회의 ID: 728 142 6028 (password: cnir)



Speaker: Eli Merriam, Ph.D.

(National Institute of Mental Health, National Institutes of Health, Bethesda, USA)



Title: Representational Drift in Human Visual Cortex


Abstract: Neural representations in primary sensory cortical regions are often thought to encode stimulus information in a stable manner across time. But recent rodent studies suggest this is not the case. Instead, visual representations in mouse V1 gradually change, or drift, over time, at timescales ranging from minutes to weeks (Deitch et al., 2021; Marks and Goard, 2021). The origin and function for this drift is not known. Mice do not depend heavily on visual cues, so perhaps representational drift in mouse V1 simply reflects the allocation of resources to other more ecologically relevant sensory modalities. Alternatively, perhaps representational drift is a fundamental property of neural representation, present across brain systems and species. To address these questions, we asked whether representational drift occurs in human visual cortex.

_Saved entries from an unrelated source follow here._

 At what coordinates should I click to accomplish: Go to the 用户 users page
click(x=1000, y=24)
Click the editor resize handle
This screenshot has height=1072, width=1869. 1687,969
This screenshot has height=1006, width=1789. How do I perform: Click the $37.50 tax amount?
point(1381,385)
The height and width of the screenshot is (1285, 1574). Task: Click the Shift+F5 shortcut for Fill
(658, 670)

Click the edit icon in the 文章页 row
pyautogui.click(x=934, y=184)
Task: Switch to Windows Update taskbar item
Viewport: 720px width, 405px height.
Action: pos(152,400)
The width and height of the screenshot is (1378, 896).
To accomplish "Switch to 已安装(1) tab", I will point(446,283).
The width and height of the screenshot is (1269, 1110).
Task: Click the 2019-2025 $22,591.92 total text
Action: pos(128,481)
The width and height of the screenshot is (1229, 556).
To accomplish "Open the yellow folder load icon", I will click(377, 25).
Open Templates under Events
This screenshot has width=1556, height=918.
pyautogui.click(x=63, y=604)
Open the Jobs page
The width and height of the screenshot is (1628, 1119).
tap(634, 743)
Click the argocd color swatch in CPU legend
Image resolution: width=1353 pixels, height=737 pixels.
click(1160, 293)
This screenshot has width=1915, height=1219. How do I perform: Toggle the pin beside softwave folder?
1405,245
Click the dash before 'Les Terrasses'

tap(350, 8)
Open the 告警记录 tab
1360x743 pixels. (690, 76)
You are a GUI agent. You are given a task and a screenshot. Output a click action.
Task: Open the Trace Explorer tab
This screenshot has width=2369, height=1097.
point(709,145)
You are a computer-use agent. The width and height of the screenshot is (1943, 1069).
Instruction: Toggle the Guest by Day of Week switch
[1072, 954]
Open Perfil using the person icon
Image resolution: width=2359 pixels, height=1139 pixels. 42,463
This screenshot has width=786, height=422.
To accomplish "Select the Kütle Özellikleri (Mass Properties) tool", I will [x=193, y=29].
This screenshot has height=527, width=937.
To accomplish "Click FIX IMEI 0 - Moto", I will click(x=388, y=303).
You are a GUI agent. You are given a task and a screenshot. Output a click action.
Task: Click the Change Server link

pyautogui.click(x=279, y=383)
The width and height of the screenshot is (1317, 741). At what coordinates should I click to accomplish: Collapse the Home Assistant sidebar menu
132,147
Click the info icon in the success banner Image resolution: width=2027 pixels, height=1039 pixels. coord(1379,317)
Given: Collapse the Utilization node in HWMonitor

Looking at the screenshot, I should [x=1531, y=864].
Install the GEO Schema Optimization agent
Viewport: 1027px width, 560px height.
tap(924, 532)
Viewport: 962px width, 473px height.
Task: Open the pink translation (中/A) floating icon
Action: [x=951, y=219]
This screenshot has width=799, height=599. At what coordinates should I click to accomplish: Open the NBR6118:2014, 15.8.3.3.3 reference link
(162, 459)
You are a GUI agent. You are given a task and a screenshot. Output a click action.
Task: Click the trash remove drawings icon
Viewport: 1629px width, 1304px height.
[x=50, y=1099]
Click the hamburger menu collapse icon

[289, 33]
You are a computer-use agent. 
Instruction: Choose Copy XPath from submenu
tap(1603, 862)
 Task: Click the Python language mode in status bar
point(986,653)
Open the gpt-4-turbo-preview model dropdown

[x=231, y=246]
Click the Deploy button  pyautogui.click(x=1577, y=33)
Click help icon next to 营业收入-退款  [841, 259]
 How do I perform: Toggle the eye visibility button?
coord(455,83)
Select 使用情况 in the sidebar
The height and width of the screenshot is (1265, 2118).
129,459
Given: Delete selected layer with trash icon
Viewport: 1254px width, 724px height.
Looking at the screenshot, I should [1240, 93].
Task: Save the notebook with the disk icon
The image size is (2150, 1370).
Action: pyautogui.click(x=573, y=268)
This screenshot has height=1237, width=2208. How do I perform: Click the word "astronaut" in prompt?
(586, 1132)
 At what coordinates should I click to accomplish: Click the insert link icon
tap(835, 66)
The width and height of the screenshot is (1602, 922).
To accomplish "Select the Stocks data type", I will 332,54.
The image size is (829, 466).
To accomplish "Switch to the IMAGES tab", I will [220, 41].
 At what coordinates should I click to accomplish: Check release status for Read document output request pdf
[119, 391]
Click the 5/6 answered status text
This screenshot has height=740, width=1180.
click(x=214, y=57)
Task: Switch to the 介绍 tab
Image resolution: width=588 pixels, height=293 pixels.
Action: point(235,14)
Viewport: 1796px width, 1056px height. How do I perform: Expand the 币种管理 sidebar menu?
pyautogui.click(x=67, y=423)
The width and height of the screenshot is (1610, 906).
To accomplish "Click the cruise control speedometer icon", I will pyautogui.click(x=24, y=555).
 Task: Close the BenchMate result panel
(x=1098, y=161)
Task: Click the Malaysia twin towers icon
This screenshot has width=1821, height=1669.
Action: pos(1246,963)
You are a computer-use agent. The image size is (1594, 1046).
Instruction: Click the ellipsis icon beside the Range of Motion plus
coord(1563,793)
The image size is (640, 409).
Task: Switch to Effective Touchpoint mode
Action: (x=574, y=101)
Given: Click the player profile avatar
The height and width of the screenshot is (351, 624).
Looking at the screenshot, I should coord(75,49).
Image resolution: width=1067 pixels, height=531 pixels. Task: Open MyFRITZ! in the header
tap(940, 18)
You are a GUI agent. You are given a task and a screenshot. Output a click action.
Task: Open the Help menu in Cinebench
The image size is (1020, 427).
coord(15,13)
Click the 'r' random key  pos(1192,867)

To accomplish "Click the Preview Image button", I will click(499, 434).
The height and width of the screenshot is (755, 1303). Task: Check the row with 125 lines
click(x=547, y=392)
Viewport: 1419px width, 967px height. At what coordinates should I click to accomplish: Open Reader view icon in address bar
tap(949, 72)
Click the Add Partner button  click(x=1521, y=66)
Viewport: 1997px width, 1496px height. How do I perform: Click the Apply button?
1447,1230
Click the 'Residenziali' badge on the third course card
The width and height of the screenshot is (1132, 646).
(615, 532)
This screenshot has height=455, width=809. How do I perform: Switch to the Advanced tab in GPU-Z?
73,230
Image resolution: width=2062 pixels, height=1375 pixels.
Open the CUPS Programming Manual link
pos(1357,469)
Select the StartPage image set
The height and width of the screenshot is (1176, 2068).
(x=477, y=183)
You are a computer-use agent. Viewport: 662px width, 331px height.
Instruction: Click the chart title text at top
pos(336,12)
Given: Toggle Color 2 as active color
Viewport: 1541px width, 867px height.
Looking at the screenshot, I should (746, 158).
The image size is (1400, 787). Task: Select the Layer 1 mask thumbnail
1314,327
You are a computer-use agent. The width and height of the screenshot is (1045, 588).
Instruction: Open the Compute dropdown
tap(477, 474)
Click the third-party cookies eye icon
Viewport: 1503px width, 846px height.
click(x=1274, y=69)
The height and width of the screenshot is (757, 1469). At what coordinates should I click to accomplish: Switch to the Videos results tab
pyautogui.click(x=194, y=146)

We analyzed fMRI BOLD activity in the Natural Scenes Dataset, collected while subjects viewing a massive database of naturalistic scenes in many scanning sessions over many months (Allen et al., 2021). We used single fMRI sessions to fit image-computable models to individual voxel responses. We then measured model generalizability across sessions, training the model on each session and testing it on all other sessions. We found that generalizability decreased with the amount of time between training and testing, implying that the representation, as characterized by the model, had changed. Critically, the relative similarity between representations of multiple stimuli were unchanged across sessions, suggesting that downstream cortical areas can read-out a stable representation, even as the representation within V1 drifts. The drift that we observed was not due to trivial changes in the fMRI signal, such as changes in SNR or head motion. Instead, the drift arose from gradual and systematic changes in the mean activity of individual voxels, with some voxels exhibiting increases and others exhibiting decreases over sessions. After mean activity changes were removed from the data, the drift disappeared. Our results suggest that drift is a general feature of neural representations, present in both mouse and human visual cortex. While the function of representational drift remains elusive, our results demonstrate that cortical networks are dynamic, even when their putative function involves simple feedforward computation.